As Karen just noted, in an interview with Katie Couric that aired just before the Superbowl, President Obama called for another bipartisan meeting on health care. After being pummeled by accusations of back-room deals and sharp partisanship, Obama said he would convene a half-day meeting where Republicans and Democrats would be able to discuss their ideas for reform and defend their positions. Obama promised keep the meeting open to television cameras, including presumably those from C-SPAN.
Obama is no doubt hoping for a sequel to the policy debate victory he notched recently during a televised meeting with the House GOP caucus.
But let’s not kid ourselves. While the public may easily – and understandably – get lost in the minutiae of health care policy, Obama is well aware of Republican ideas about how to change the health care system and he has rejected many of them already. Republicans know this and they have no plans to try to influence the existing legislation. Senate Minority Leader Mitch McConnell responded to Obama’s overture by calling for the current health reform legislation to be “put on the shelf,” aka, scrapped altogether. This is not going to happen.

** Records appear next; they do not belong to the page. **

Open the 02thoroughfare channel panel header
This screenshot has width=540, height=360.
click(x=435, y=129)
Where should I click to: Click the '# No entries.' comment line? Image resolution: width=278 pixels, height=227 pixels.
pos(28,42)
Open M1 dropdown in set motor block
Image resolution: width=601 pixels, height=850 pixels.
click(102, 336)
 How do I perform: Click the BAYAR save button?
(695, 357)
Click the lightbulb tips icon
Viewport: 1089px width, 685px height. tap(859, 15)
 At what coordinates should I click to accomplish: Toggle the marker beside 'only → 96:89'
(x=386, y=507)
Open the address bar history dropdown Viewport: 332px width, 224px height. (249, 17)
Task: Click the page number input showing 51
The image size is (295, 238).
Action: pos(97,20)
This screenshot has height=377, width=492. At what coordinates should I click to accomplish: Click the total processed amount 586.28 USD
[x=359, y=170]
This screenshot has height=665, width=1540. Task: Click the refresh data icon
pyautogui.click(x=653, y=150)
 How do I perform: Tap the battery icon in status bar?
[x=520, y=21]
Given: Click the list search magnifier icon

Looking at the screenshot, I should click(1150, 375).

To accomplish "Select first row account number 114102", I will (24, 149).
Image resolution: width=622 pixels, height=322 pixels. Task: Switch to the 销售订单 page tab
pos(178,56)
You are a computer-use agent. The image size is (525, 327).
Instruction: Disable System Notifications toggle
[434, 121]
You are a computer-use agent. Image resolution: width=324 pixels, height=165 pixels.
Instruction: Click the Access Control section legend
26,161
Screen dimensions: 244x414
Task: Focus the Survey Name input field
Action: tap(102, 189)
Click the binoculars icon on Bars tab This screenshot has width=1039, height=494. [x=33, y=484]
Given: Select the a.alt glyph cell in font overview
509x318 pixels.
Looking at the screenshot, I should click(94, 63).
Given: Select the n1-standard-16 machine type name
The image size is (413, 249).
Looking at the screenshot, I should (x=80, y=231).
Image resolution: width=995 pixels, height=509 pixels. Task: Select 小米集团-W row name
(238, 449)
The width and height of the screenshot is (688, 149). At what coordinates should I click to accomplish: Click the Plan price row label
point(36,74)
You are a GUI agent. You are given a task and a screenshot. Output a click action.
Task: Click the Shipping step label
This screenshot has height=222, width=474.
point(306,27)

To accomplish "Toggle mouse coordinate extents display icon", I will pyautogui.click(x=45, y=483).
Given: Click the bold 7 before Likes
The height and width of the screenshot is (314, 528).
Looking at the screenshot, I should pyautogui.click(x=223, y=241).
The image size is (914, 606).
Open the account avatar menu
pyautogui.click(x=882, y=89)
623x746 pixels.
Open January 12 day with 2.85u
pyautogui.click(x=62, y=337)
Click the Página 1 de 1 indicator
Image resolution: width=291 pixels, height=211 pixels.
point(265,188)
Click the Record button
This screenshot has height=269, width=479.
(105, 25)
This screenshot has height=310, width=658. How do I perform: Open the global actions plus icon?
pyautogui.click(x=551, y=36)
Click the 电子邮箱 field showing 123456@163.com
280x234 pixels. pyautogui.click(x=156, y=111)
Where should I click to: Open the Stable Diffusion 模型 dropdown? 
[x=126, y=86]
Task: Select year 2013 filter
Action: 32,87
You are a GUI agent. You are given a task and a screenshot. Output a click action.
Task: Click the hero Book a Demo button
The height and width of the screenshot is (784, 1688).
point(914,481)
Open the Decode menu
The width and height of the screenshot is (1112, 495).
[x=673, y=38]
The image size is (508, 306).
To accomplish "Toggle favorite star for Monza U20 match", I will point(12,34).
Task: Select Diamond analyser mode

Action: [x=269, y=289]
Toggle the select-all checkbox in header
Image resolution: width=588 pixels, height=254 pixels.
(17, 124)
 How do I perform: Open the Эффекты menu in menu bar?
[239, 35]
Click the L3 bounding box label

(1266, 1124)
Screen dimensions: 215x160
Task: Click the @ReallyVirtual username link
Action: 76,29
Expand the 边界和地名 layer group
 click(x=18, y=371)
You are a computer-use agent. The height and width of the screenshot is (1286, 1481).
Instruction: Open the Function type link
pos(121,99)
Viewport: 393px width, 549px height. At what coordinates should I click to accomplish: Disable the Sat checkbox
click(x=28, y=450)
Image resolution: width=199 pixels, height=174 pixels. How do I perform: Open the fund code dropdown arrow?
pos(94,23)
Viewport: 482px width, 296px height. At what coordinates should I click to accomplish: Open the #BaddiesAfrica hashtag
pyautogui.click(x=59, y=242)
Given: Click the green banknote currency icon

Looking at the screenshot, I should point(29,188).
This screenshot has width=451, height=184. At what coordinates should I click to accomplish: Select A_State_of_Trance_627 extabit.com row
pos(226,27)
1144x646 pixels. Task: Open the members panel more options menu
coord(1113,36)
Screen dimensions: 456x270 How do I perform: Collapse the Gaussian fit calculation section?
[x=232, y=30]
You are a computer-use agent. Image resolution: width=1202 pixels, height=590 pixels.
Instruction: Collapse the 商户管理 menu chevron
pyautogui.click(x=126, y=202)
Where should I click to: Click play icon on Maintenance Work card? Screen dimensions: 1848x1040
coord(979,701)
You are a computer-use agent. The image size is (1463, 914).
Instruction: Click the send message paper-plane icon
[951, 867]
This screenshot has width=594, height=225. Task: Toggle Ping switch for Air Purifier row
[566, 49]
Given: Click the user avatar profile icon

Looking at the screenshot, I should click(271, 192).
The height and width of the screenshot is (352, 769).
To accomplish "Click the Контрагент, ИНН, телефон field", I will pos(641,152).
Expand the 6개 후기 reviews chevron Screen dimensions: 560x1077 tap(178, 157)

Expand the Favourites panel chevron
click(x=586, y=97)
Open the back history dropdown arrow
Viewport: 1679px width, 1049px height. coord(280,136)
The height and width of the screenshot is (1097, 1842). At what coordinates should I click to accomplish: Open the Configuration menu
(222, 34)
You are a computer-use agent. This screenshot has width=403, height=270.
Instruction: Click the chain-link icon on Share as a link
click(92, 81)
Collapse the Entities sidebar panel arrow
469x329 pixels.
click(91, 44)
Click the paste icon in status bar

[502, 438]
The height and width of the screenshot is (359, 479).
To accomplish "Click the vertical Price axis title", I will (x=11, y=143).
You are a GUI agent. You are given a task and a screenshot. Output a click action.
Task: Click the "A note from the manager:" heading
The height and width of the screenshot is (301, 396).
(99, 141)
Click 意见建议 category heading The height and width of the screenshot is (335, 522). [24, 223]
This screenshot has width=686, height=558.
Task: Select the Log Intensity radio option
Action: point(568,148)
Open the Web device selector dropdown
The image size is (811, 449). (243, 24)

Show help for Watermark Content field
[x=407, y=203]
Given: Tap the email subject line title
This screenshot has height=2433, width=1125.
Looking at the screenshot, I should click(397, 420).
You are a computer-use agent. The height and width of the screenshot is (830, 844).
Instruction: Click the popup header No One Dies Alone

So what we’re left with is some potentially interesting political theater. Obama is betting that he will be able to persuasively debunk Republican ideas for health care reform. He’s also betting that if the American people understand what’s in Democratic proposals, many of those who oppose the legislation will decide to support it. This may seem risky and probably is – after all, it’s not as though Democrats haven’t already tried (and failed) to explain the dysfunctions in the U.S. health care system. But then again, Obama is right about the fact that there is wide misunderstanding about what’s in the House and Senate reform bills. The latest tracking poll from the Kaiser Family Foundation, for instance, showed that 60% believe Democratic health reform would increase the deficit in the next 10 years. The Congressional Budget Office says this is not true. The Kaiser poll also showed that 30% think those with employer based health insurance would have to change to different coverage. As I’ve pointed out, the Democratic legislation painstakingly preserves the employer-based health insurance system.
We are observing, it seems, Obama’s final health care push. This push is proof that the President doesn’t view Scott Brown’s victory as an insurmountable obstacle to Democratic reforms. The reality, though, remains to be seen and probably has a lot more to do with polls and whip counts than it does with policy arguments and television cameras.